I agree that, assuming there is a noticeable performance difference (especially on laggy servers), a delay can be pretty annoying. I did come up with a (somewhat complex) idea that may help with the problem:
If you think about it statistically, I'm guessing that well over 95% of commands that will go through this challenge process will pass. What would happen if we were to buffer the command like AzuiSleet mentions, but instead of waiting for the response from the client, go ahead and execute the command immediately? Then, after a specified amount of time, if no response from the client is received, "undo" the command.
This method obviously would require specific parameters on a per-command basis, like so:
For commands with opposites (ragdoll, jail, ignite), this causes no issues, and a fake command against another player would result in being ragdolled only for a second (or however long the wait time is).
For commands that change a state of a player (hp, armor, teleport, bring), we'd need to save the old parameters in order to properly "undo" the command.
For non-opposite commands (slap, whip, maul, asay, csay, thetime), perhaps they could be executed immediately, then a warning message can be displayed to all once ULX doesn't receive the challenge?

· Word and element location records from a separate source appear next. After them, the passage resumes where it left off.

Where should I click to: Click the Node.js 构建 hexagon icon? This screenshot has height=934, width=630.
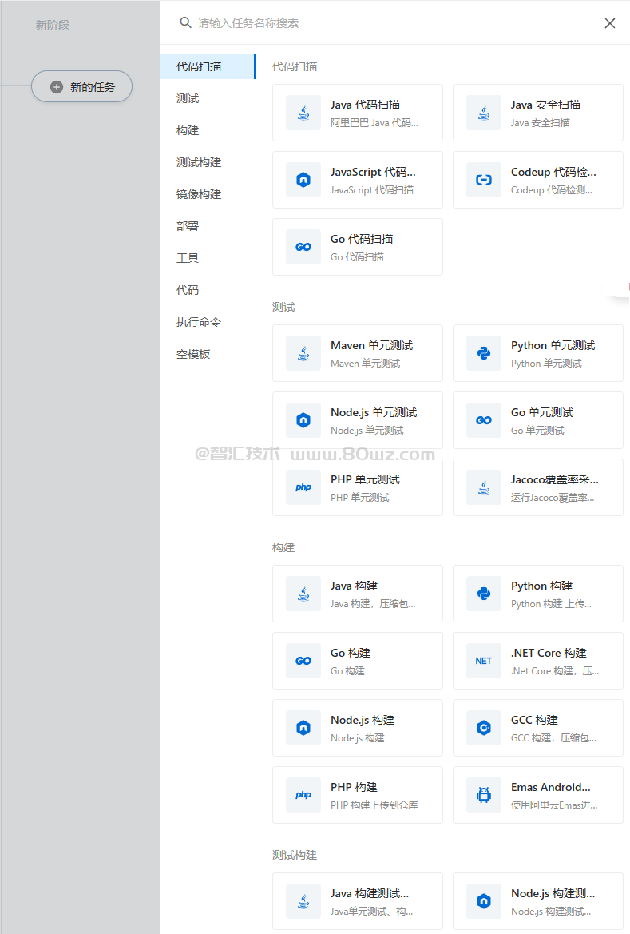pyautogui.click(x=303, y=729)
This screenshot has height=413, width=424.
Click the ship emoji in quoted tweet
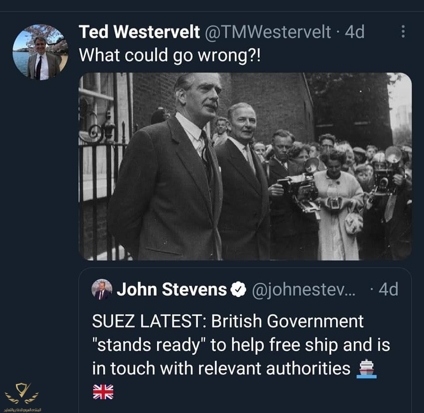[x=367, y=368]
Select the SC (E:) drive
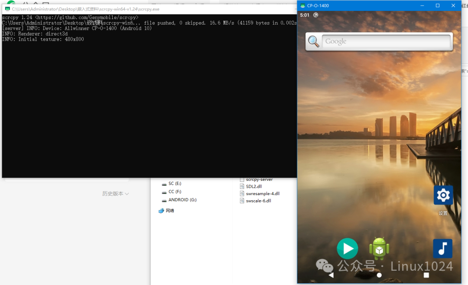Screen dimensions: 468x285 [175, 184]
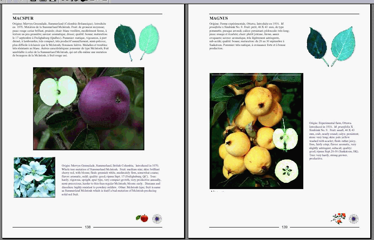This screenshot has height=240, width=374.
Task: Click page number 139 in the footer
Action: point(284,227)
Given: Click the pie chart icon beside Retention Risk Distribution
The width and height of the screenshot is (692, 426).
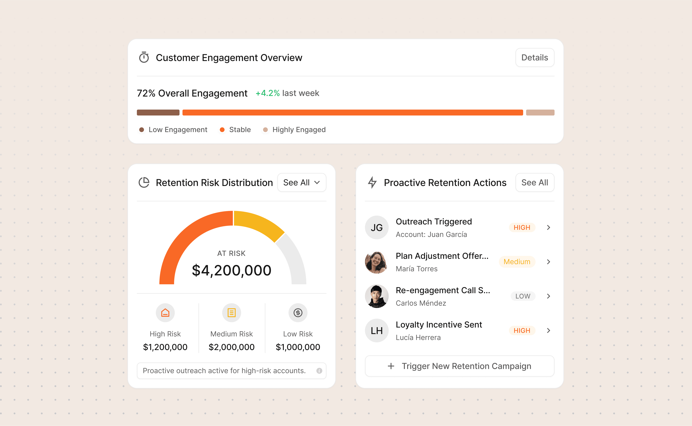Looking at the screenshot, I should click(x=144, y=183).
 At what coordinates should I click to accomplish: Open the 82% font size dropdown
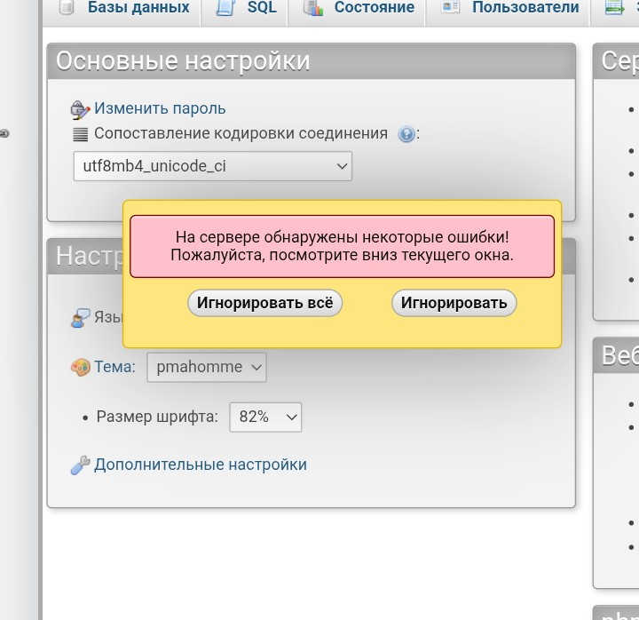point(264,417)
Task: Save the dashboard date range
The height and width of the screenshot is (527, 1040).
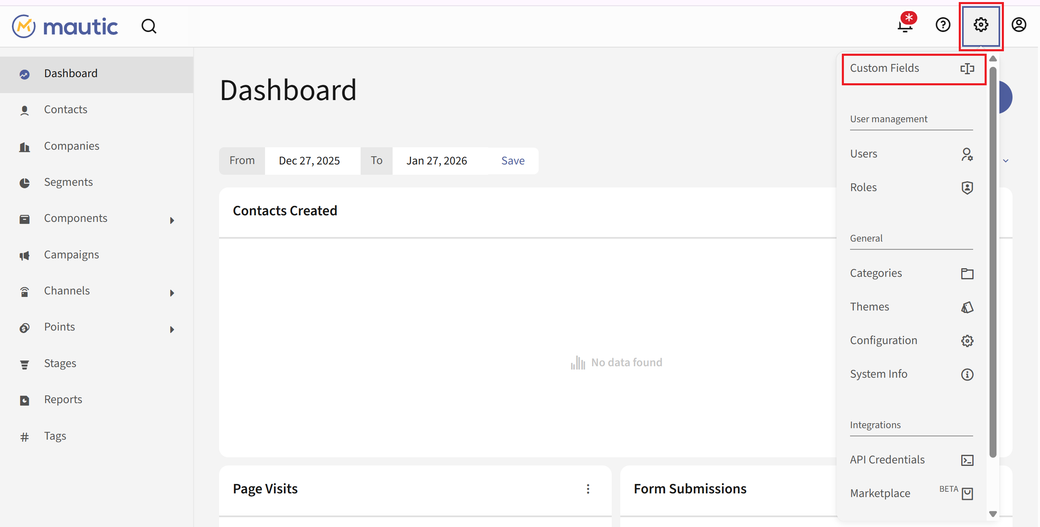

For non-important commands (in terms of it not really making a large difference on if it's executed a few seconds late), we can just leave these alone to wait for the challenge. (vote, votekick, voteban, votemap)
And for the most important commands (rcon, luarun, any user management commands), these should all wait for the challenge response. (User management commands could probably be undone, but it's better not to risk it).
Or, you know, we could just enable the challenge on only the most important of commands, then ignore it on the rest.